What you will do = Return each record unchanged and drop the images.

----- Extracted material -----

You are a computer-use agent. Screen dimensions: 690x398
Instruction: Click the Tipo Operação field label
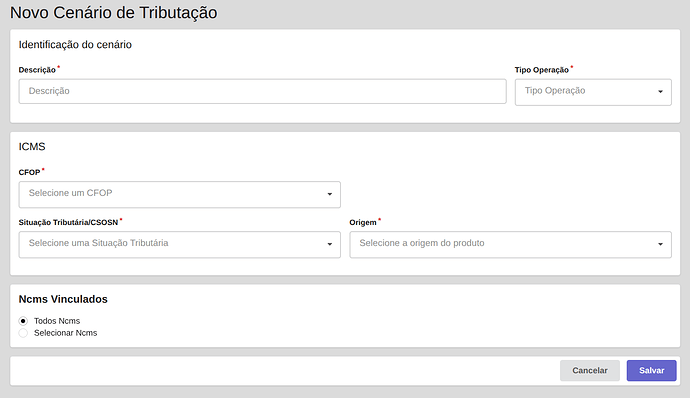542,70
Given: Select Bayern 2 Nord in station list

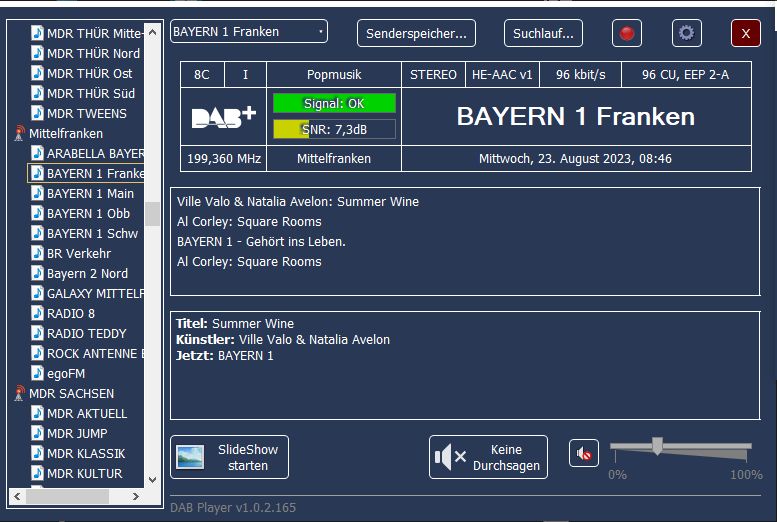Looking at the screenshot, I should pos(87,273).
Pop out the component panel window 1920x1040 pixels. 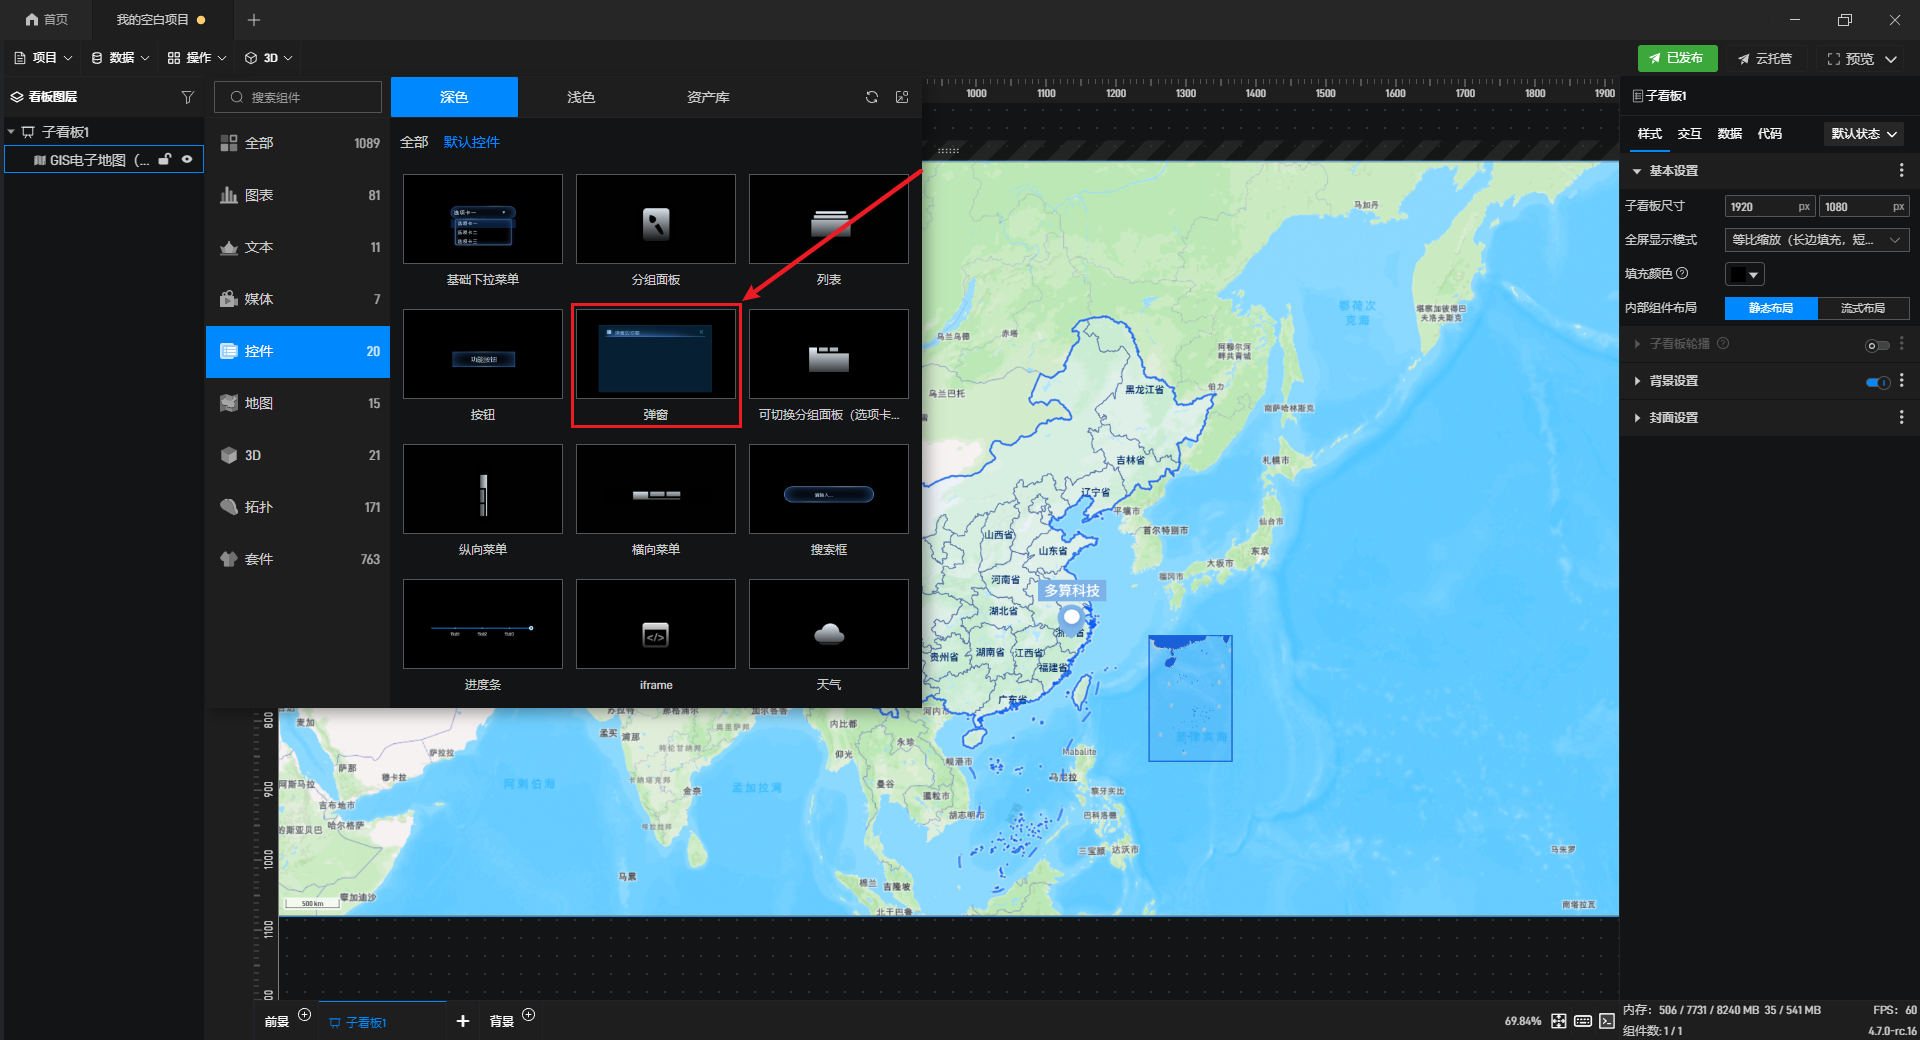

-----

Result of the task =
You are a computer-use agent. Screen dimensions: 690x398
Instruction: Click the Tipo Operação field label
542,70
Given: Select Bayern 2 Nord in station list

Looking at the screenshot, I should pos(87,273).
Pop out the component panel window 1920x1040 pixels. 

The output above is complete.